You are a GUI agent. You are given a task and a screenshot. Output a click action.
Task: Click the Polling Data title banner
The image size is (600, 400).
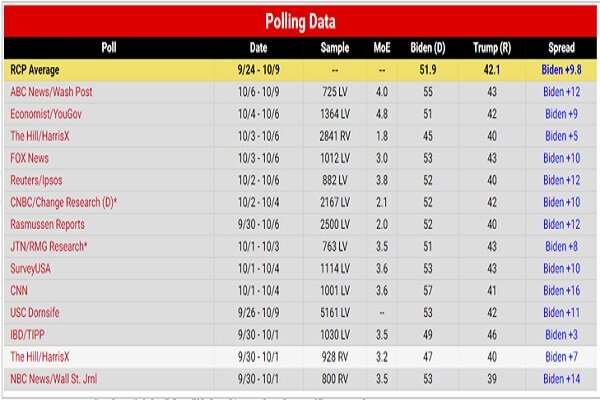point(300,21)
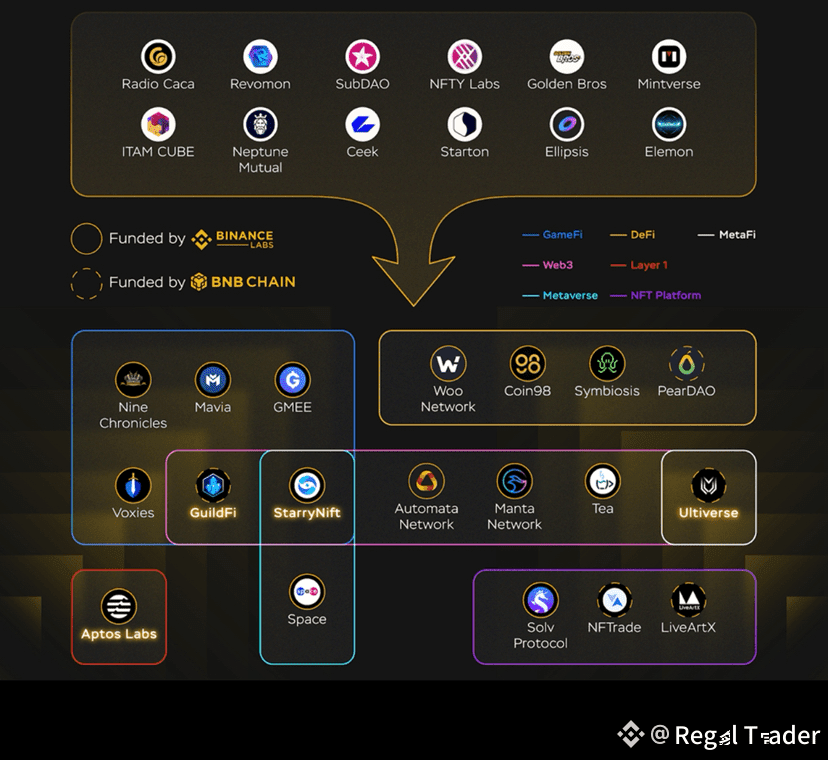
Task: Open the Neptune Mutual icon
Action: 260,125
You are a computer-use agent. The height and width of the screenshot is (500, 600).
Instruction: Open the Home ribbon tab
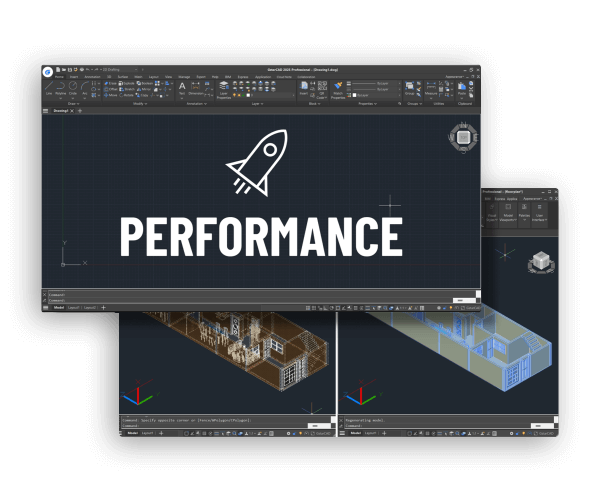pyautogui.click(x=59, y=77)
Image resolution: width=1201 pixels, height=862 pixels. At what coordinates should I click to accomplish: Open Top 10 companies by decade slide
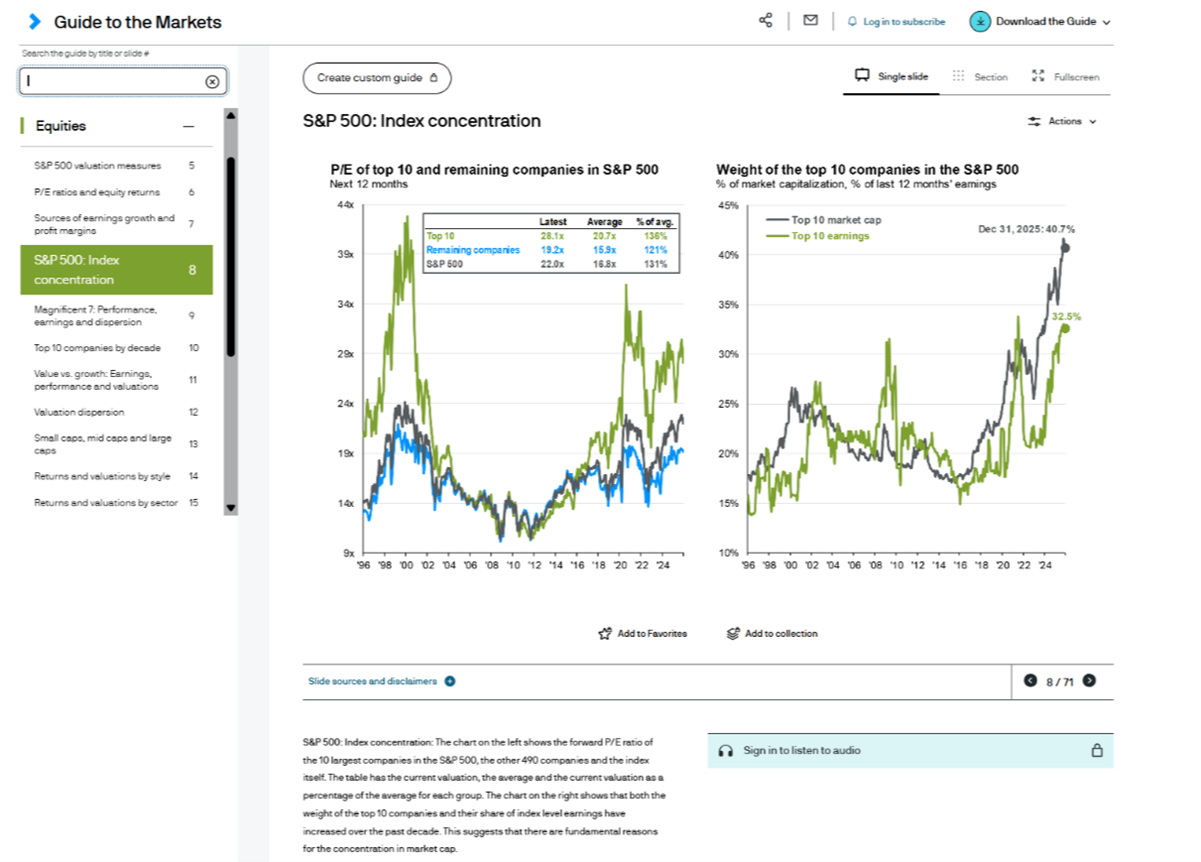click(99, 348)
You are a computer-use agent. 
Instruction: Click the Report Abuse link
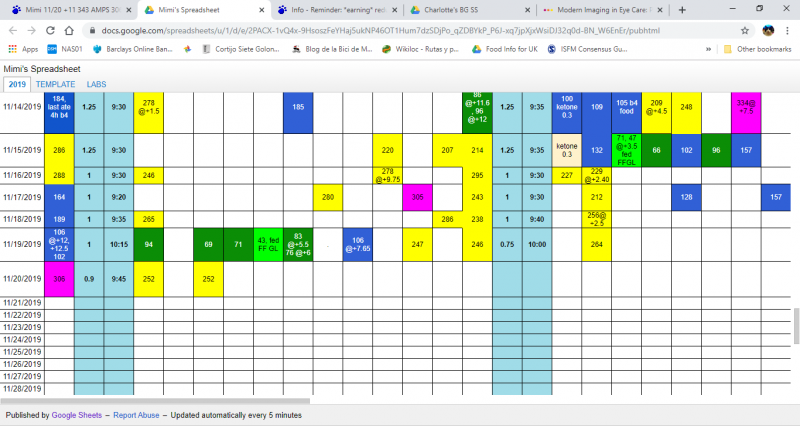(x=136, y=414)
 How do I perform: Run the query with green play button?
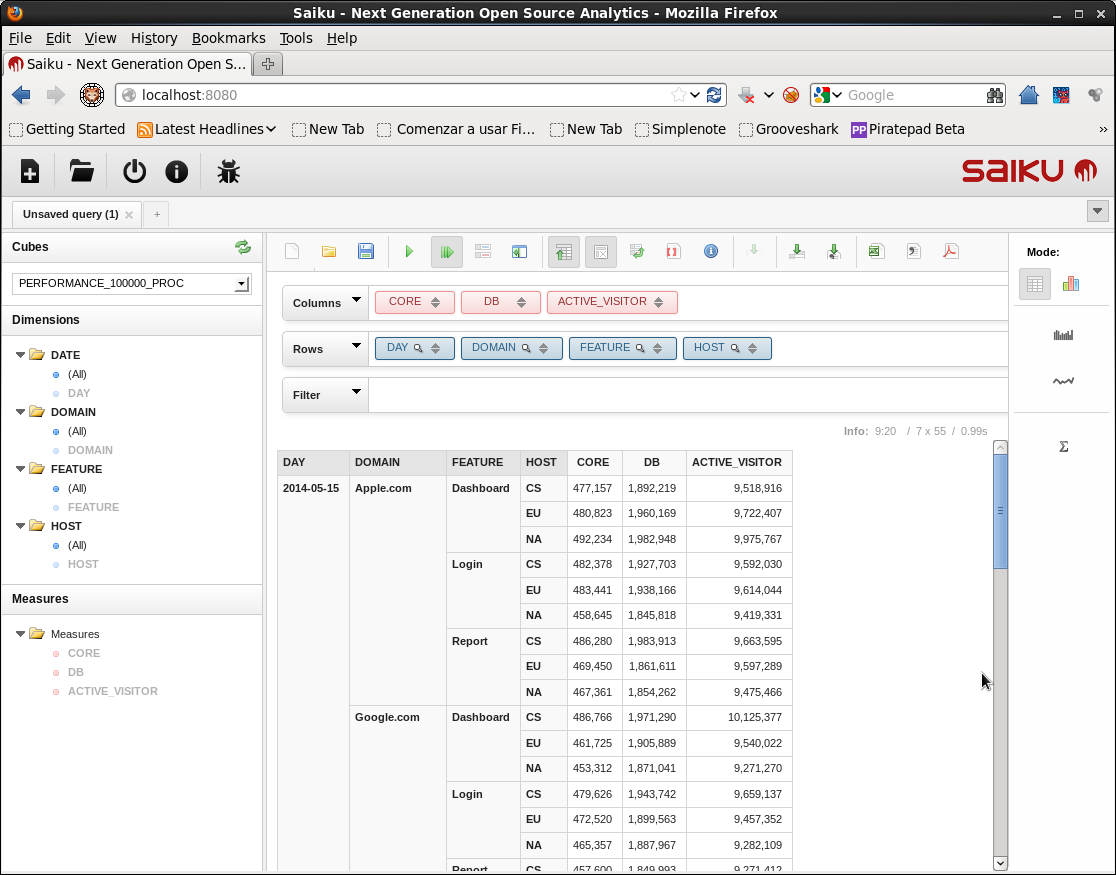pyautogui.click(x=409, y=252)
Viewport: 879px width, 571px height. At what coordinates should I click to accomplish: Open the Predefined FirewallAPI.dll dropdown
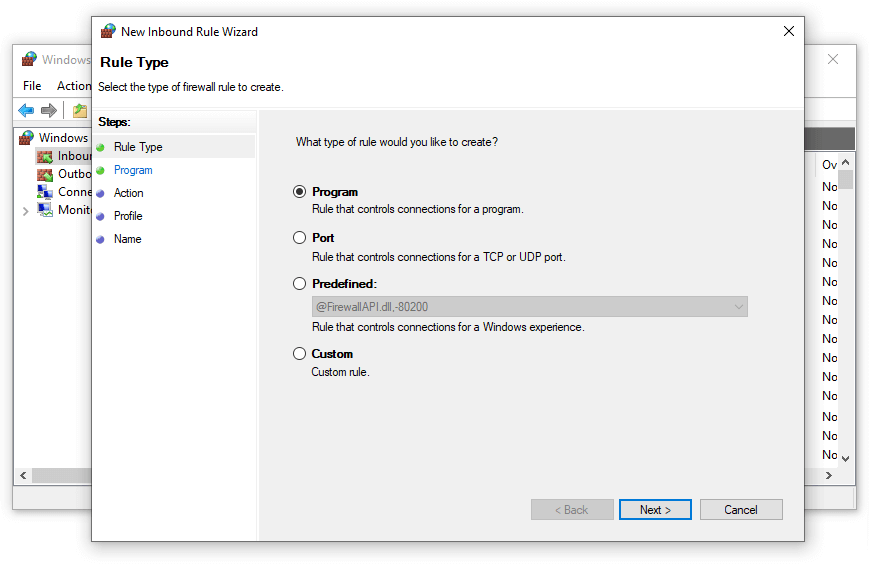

- - -

> _DIRECTIONS_
Rewrite all the lines above, swapping "agent" for "assistant" wherever it occurs and keeping everything else identical. Omit the pictures from your version.

> _IN RESPONSE_
You are a GUI assistant. You are given a task and a screenshot. Output a click action.
Task: Click the Polling Data title banner
The image size is (600, 400).
point(300,21)
Task: Open the Neptune Mutual icon
Action: 260,125
You are a computer-use assistant. The height and width of the screenshot is (500, 600).
Instruction: Open the Home ribbon tab
pyautogui.click(x=59, y=77)
Image resolution: width=1201 pixels, height=862 pixels. At what coordinates should I click to accomplish: Open Top 10 companies by decade slide
click(99, 348)
You are a computer-use assistant. 
Instruction: Click the Report Abuse link
(x=136, y=414)
 How do I perform: Run the query with green play button?
pyautogui.click(x=409, y=252)
Viewport: 879px width, 571px height. At what coordinates should I click to accomplish: Open the Predefined FirewallAPI.dll dropdown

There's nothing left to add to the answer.